WHAT??? other important things??? little girl, there ARE no other important things!! you use nappies for babies nasty asses, and nothing else!! what the hell kind of household are you living in???
what is she talking about? ive been racking my brains to think of the answer, but there is no logic in what she says!!! there is NOTHING ELSE you can use a nappy for!!! NOTHING!!!
can you use it as a hat? NO!
can you use it as a boot? NO!
can you eat out of it? NO! WELL MAYBE BUT THAT WOULD BE GROSS!
so, my only conclusion is...that girl is on drugs.
like say you had a dessert named after you. a really delicious dessert.
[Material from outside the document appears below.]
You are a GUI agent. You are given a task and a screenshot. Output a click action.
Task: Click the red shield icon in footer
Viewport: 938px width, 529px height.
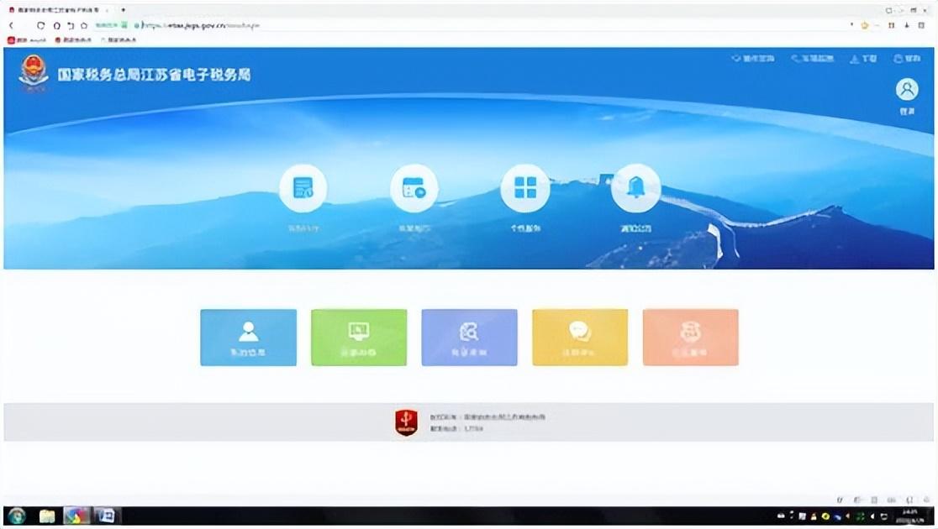tap(406, 422)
people would say "oh i wish i had a Jacki right now. yeah, a Jacki right now is just what i need. boy do i love Jacki's"
or if you had an ipod named after you, they would all say "those Jacki's, i wish i had one, but they're too expensive"
or if you had a copy of the new Harry Potter book named after you, they would say "dammit!! i really want a Jacki! but theyre all sold out! why do Jackis have to be so popular??"
Then again, it could also turn out really bad
imagine if they named a new type of underwear after you...
"man, this sucks, i cant get Jacki out from in-between my ass cheeks"
Friday, June 16, 2006
i had a thought.
vegetable. vagina. those are pretty similar words.
did anyone else notice? i did. i sure did. so whats happens is, some people (like me) tend to shorten the world vegetable to veg. and some other people (like me) tend to shorten the word vagina to vag.
vag. veg. those are pretty similar words.
so similar you could screw yourself up pretty bad with them. like, in the middle of the dinner....
Small child: hey dad, pass the vag
Dad: (hesitating) uh...ok son...
or like, at the hospital...
Woman: Help me doctor the babys coming! out of my veg!
Doctor: Out of your veg? What???
Woman: You call yourself a doctor?? Yes, my veg!!!
Doctor: Young lady, babies do NOT come out of these (points to carrot)
Woman: No, you dont understand
Doctor: Oh I understand perfectly. SECURITY get this crazy out of here!